## begin DATA TO USE
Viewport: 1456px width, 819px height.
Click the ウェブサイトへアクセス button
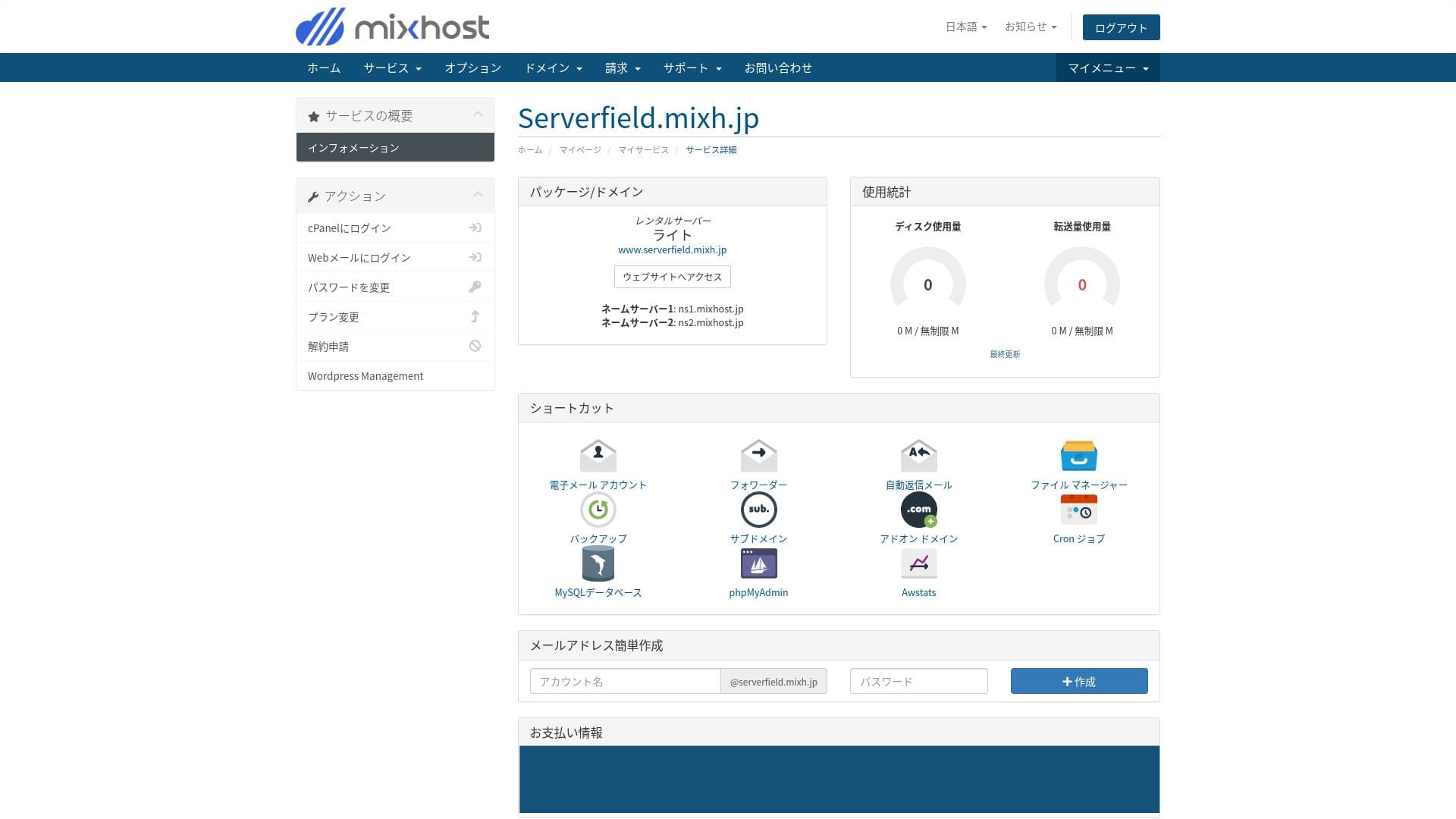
## end DATA TO USE
## begin DATA TO USE
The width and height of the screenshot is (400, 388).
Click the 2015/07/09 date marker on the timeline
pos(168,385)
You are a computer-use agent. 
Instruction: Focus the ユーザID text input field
## end DATA TO USE
§ WHAT THIS TASK INVOLVES
Write out the listing from the line with "Viewport: 1456px width, 819px height." up to and including the line with "Click the ウェブサイトへアクセス button", word for word.

§ EXERCISE OUTPUT
Viewport: 1456px width, 819px height.
Click the ウェブサイトへアクセス button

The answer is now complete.